By establishing an adaptable, common framework for linking national development indicators to the SDGs, the methodology under pilot in Rwanda makes the process of localizing SDG measurement more rigorous and replicable across country contexts. It lifts the burden from local officials of needing to decide ad-hoc which local activities and targets seem to be related to which global goal or target. The adaptability of this methodology to tracking financing also provides a more seamless method for linking resources to results—letting policymakers track the relationship between development investments and downstream results in a systematic way.

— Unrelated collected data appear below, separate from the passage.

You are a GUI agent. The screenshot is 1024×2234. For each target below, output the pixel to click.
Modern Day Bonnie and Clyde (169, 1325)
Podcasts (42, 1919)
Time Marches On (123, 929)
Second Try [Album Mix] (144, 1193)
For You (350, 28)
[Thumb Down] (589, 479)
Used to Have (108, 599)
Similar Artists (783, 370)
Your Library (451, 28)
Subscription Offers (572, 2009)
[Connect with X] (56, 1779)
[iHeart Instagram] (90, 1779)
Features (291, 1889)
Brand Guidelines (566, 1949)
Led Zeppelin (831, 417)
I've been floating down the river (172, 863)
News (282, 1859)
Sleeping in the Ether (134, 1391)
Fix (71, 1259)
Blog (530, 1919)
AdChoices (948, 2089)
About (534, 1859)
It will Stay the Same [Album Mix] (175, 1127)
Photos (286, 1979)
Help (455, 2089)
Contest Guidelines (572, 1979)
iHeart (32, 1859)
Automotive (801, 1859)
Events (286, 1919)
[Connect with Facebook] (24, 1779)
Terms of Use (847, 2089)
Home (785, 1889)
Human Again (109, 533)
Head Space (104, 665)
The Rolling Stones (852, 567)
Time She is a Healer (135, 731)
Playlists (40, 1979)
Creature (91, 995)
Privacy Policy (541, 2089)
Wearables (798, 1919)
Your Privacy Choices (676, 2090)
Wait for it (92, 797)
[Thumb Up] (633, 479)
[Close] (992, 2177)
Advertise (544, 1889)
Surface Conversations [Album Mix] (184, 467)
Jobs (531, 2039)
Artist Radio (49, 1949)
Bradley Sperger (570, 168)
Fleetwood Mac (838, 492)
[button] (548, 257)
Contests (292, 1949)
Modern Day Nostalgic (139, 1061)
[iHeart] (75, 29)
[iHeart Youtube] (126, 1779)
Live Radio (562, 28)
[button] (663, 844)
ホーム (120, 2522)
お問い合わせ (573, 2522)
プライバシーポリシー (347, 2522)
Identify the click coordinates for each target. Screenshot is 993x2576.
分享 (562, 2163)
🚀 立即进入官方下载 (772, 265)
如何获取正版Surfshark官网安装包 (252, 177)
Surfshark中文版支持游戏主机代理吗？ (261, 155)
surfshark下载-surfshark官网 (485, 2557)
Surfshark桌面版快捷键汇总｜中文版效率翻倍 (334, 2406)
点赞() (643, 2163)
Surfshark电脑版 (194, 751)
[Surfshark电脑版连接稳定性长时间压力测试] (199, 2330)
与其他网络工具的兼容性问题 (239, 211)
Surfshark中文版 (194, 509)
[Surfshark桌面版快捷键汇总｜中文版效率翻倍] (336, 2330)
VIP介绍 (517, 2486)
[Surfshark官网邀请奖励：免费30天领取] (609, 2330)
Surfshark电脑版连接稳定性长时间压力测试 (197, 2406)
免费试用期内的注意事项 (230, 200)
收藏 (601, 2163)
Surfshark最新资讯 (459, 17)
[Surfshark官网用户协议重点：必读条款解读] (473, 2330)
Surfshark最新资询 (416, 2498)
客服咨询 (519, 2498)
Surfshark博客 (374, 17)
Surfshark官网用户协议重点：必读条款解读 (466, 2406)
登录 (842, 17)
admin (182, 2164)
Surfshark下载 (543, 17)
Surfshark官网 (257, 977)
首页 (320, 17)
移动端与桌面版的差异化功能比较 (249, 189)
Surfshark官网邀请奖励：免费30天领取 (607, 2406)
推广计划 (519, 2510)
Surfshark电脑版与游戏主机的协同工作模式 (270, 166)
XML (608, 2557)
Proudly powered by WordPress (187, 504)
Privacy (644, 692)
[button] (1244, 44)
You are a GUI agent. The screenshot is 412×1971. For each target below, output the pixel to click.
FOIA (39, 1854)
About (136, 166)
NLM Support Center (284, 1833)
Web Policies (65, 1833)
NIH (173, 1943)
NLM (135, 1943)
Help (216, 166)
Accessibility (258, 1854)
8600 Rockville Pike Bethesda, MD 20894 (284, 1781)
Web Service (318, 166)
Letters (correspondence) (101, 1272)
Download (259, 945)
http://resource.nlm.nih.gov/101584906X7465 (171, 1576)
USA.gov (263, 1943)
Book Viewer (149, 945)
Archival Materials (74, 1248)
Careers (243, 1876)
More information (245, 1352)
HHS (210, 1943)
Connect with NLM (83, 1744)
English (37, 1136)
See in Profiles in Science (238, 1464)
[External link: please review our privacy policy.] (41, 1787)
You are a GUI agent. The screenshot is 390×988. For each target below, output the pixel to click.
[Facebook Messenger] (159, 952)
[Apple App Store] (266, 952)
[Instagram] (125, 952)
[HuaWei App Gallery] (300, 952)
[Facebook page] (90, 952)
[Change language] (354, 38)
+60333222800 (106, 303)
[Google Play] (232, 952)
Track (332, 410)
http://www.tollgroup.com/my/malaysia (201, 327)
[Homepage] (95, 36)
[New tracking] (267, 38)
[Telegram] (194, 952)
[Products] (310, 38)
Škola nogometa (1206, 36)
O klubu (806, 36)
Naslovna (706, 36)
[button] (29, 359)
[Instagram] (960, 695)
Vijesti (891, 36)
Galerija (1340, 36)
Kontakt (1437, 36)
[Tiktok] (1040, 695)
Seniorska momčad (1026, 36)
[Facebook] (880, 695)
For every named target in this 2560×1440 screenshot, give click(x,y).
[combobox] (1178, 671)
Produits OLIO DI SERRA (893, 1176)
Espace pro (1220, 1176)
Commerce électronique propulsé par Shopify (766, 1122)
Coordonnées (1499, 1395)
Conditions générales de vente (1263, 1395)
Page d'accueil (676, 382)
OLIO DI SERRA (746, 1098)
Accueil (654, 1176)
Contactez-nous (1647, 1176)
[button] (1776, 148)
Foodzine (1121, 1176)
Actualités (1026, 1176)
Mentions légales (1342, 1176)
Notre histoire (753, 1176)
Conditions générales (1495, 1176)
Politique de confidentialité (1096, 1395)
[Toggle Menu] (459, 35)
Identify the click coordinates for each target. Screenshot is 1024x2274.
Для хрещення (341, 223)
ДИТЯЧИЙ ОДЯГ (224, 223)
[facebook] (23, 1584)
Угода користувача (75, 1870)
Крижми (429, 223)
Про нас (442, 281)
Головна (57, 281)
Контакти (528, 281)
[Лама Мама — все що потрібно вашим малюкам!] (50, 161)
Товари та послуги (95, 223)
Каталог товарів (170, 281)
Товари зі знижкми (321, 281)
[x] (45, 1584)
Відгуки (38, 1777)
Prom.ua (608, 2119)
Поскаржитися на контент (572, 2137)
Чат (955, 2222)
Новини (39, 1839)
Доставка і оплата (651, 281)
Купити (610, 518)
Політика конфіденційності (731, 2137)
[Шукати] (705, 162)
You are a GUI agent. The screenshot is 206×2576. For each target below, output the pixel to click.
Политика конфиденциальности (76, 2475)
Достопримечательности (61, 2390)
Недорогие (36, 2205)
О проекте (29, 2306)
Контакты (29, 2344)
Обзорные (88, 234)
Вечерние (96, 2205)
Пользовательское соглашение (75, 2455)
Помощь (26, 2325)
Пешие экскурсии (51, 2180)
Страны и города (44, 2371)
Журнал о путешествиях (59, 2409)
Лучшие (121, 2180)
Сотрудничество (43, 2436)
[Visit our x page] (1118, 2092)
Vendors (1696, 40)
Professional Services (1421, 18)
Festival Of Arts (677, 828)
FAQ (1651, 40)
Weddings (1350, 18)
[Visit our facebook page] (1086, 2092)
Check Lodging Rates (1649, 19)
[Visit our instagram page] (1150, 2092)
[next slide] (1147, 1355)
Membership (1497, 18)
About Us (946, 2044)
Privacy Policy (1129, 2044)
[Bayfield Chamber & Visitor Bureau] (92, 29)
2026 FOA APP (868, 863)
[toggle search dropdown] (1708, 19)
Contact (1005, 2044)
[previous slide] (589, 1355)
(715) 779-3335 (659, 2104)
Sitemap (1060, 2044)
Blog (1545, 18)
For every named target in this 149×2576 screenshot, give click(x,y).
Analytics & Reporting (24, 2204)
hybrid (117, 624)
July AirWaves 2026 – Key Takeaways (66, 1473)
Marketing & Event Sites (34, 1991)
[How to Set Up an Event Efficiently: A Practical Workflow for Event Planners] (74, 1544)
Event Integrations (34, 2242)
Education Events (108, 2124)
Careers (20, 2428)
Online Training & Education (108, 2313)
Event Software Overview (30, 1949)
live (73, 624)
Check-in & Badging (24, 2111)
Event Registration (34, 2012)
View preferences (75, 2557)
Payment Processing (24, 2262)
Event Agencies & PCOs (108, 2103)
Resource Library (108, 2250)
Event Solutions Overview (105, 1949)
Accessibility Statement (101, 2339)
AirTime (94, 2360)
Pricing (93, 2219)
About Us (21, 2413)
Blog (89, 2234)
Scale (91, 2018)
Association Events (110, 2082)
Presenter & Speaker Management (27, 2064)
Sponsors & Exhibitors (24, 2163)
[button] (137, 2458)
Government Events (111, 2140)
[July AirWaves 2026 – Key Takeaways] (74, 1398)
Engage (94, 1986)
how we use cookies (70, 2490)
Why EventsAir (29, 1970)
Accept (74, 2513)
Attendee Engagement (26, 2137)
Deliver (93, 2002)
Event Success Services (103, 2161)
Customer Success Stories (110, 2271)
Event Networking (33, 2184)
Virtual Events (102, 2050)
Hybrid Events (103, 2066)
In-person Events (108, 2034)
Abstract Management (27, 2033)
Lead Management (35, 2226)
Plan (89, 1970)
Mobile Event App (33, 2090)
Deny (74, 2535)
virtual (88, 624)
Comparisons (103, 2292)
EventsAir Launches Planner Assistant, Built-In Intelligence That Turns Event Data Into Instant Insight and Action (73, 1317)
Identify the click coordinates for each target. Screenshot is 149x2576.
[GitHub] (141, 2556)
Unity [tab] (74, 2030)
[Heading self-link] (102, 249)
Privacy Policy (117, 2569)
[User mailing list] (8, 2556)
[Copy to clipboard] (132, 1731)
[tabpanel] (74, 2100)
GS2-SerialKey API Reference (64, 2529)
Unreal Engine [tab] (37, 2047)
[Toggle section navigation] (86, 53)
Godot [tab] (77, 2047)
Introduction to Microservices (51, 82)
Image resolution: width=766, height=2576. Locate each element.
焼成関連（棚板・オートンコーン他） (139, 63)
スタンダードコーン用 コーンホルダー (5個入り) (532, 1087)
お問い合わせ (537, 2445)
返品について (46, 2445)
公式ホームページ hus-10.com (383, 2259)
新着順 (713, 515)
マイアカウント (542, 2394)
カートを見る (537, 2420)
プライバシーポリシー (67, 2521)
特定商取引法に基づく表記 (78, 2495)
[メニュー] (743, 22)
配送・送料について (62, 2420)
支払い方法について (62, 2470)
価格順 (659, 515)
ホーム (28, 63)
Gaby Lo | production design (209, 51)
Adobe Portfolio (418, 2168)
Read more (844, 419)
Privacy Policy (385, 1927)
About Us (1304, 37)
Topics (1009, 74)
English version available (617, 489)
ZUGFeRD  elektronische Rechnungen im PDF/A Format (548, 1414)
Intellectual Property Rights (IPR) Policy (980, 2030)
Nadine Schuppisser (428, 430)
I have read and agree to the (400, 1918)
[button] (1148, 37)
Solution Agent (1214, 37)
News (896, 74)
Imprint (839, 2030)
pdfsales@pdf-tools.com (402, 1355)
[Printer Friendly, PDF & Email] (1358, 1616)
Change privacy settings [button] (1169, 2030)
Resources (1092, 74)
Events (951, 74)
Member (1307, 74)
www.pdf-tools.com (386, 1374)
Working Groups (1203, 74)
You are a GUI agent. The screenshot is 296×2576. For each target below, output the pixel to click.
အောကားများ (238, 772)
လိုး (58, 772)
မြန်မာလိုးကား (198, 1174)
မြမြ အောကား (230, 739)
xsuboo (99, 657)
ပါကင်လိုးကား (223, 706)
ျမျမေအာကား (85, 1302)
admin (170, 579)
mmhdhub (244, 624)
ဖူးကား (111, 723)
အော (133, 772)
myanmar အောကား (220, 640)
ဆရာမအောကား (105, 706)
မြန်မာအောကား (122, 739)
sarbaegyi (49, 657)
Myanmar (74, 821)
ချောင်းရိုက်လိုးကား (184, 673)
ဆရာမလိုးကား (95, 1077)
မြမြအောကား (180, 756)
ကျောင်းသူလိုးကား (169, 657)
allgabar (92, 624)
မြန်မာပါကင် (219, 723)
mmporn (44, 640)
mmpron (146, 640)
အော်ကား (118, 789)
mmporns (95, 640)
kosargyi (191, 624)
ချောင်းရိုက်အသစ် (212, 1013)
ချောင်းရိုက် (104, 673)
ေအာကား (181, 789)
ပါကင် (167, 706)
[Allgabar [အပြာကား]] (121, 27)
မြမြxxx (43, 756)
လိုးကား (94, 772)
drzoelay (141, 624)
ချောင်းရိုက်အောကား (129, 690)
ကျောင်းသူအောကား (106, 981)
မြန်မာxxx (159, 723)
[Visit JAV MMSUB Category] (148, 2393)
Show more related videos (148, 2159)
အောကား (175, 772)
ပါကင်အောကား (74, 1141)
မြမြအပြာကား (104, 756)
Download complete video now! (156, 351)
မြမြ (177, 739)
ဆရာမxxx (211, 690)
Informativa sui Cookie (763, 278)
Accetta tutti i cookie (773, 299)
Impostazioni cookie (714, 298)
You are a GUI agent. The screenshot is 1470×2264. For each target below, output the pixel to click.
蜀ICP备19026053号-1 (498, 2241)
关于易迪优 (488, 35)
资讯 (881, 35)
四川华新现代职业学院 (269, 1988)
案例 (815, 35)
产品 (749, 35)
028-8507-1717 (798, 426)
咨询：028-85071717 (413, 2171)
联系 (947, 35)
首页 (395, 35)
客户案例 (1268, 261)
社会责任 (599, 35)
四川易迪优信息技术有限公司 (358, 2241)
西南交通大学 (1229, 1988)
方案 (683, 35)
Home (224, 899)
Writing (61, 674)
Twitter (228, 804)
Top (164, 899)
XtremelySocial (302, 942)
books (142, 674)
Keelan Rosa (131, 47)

Rwanda’s National Institute of Statistics (NISR) is now leveraging our partnership as part of a broader effort to respond to the global SDG mandate while increasing local ownership over development progress. Using AidData’s methodology, NISR plans to map where national priorities are fully aligned, complement, or stand alone from the SDGs to facilitate a more holistic approach to monitoring and evaluation and public accountability. This concept also figures prominently in Rwanda’s upcoming National Strategy for the Development of Statistics (NSDS3), reflected in plans to report and visualize SDG and national planning indicators side-by-side.

Jennifer Turner served as a Senior Program Manager at AidData working on sustainable development solutions.

Lauren Harrison has consulted for AidData on data and policy analysis since 2016, and currently works as an Overseas Development Institute (ODI) Fellow in Rwanda. She previously served as a Junior Program Manager at AidData from 2014-16.

Sarina Patterson is AidData's Communications Manager.